Moving forward: this means to proceed, usually with the future in mind. It can be said in anticipation “What do need to move forward with this project?” or it can be said as a command “Moving forward, make sure you contact me about any changes to this document.”
Action items: these are things that need to be done. They’re like a to-do list for the office. They usually are mentioned after meetings. It’s up to you to ensure your action items are accomplished. You may hear it at meetings as part of a question, “Moving forward, what are the deadlines for these action items?” or as a statement “Please reach out to Darius in Sales about the action items we discussed.”
Lots of moving parts: this phrase is often heard when a project has a lot of different steps. It also may mean that a project is going to require collaboration with other departments in your office. It is usually said something like “Can you think of any way to streamline productivity on the Warren Project? It has a lot of moving parts.”
Best practices: every office has its own identity. Like you, offices function with their own preferred method of doing things. “Best practices” refers to the accepted way of doing something in your office. It can be said as a question as in “What are the best practices for this assignment”? Or as a statement “Moving forward: be familiar with best practices for action items that involve a lot of moving parts”.

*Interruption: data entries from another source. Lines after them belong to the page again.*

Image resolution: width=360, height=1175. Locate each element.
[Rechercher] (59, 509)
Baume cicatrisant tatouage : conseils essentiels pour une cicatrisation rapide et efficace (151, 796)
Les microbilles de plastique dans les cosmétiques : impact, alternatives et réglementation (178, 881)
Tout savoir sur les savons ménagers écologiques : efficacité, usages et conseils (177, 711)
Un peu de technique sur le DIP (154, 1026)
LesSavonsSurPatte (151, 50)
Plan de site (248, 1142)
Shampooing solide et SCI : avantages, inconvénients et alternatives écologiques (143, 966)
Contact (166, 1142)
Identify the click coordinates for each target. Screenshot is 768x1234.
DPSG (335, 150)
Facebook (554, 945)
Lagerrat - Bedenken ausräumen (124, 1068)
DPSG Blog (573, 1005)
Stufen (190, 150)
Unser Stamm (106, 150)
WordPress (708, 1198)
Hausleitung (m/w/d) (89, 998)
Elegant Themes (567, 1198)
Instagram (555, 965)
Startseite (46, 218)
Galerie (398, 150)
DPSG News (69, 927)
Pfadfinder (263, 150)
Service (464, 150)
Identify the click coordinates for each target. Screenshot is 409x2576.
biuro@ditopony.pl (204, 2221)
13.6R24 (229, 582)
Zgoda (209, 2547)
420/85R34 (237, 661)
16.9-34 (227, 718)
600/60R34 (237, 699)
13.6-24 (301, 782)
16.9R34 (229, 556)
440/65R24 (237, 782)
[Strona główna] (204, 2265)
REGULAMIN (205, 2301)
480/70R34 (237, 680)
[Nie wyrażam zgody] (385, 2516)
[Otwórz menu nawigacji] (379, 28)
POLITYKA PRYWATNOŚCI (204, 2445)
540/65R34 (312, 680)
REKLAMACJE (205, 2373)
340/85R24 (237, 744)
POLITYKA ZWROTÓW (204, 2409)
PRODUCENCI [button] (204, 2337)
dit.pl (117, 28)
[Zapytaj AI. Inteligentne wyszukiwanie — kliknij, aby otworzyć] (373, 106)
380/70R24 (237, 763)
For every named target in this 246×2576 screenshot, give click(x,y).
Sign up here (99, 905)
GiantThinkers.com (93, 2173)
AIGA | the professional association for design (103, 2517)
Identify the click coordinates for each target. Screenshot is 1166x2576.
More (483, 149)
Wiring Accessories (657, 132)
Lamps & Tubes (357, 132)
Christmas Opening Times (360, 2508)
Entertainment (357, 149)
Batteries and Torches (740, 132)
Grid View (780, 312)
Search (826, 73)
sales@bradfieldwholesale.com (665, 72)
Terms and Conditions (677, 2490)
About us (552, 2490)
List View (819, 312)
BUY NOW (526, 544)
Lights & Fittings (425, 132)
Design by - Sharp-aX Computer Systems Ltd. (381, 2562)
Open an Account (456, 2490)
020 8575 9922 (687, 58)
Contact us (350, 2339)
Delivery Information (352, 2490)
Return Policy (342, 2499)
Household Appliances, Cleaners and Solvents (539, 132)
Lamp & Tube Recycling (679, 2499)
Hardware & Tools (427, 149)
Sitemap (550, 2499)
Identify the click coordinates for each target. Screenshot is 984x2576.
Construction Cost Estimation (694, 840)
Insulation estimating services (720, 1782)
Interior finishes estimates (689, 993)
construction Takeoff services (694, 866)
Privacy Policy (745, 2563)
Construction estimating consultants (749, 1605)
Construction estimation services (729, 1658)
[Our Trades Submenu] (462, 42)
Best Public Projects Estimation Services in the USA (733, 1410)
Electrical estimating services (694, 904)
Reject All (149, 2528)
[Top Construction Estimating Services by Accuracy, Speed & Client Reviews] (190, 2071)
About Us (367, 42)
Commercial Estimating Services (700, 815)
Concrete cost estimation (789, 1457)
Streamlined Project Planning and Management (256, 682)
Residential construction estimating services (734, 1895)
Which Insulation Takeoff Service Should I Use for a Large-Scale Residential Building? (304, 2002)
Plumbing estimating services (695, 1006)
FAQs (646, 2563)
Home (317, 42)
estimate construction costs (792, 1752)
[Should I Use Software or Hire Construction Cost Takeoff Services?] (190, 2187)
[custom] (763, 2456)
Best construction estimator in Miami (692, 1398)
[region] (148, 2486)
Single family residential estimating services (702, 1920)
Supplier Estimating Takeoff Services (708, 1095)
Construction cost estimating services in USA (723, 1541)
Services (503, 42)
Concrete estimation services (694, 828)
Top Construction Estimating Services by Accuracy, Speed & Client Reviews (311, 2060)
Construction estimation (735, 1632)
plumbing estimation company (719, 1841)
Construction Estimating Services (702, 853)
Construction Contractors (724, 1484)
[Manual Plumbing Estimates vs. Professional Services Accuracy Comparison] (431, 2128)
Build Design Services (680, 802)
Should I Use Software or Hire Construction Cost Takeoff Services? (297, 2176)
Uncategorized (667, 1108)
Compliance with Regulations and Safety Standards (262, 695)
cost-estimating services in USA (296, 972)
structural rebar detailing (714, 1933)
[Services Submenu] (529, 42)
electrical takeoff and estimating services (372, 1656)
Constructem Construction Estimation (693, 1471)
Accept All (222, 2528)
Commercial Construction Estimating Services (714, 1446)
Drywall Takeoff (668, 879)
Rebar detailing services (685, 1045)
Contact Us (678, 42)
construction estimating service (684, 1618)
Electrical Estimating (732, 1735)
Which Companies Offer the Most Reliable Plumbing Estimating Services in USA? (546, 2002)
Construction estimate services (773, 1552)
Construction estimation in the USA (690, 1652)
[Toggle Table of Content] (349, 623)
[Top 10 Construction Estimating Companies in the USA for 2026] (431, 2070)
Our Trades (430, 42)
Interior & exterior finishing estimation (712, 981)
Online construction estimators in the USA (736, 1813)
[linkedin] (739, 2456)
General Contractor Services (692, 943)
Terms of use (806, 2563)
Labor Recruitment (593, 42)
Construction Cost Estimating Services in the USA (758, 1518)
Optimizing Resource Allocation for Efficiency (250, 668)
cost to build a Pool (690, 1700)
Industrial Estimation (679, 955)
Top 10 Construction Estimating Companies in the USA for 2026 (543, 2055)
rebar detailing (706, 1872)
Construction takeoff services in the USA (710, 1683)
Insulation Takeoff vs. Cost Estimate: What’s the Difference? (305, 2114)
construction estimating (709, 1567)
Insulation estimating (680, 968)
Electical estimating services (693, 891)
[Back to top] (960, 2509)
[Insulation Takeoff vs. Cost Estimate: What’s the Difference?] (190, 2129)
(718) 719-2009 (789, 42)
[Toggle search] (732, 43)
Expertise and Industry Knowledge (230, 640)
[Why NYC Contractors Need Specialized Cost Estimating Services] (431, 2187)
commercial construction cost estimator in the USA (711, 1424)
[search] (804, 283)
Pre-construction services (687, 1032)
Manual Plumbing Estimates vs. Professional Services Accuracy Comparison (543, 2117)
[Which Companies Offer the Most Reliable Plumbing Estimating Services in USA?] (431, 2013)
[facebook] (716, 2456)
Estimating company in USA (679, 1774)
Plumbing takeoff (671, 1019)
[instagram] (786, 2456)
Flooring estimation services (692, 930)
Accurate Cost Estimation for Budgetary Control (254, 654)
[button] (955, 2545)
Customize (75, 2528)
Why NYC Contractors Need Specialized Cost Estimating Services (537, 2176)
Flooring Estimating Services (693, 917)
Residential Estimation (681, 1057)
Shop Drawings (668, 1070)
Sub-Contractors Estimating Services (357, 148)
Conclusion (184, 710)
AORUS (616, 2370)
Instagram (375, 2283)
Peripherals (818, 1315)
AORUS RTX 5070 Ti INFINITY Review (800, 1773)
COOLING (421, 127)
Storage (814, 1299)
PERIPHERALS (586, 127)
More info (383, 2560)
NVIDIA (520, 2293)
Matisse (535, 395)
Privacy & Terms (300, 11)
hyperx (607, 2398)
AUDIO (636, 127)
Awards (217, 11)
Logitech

Level playing field: a level playing field is a field in which everyone has a fair and equal chance of succeeding. While not all of the baseball teams will win the World Series, every player has a chance to win because the rules are equal. However, if a field had a slope the game is already unfair. But a level playing field ensures that the winning team will win because of their perseverance and dedication and not because they had an unfair advantage over the other team. This is often said as a statement “Moving forward, how can we level the playing field for this project?”
CC: in office work environments email is the lifeblood of interoffice communication. Your manager is responsible for a lot of different projects, and he or she need to be kept in the loop about what you’re working on. CC (short for carbon copy) helps ease the pressure on your manager because when you CC them, they will receive a copy of your email. If you’re confused about where to find the CC box, it’s usually in a dialog box below the “To” field of your email, and it works the same way, too—just type the email address you want to receive the CC. CC may be used in a sentence like “Reach out to Shantel in Marketing. Please CC me on all communication regarding action items moving forward. This project has a lot of moving parts, and I want to ensure everyone has a level playing field for this project.”

This list is by no means exhaustive. There are whole books that are available about office slang. Pro-tip: Google is always your friend if you don’t know what something means. Each office culture may be different, for example: while some say “moving forward” other offices might be accustomed to “going forward”. However this list of office terms above will give you a leg up on the type of communication necessary to enter office conversation. With a little patience and a little bit of learning, you’ll be talking the talk in no time.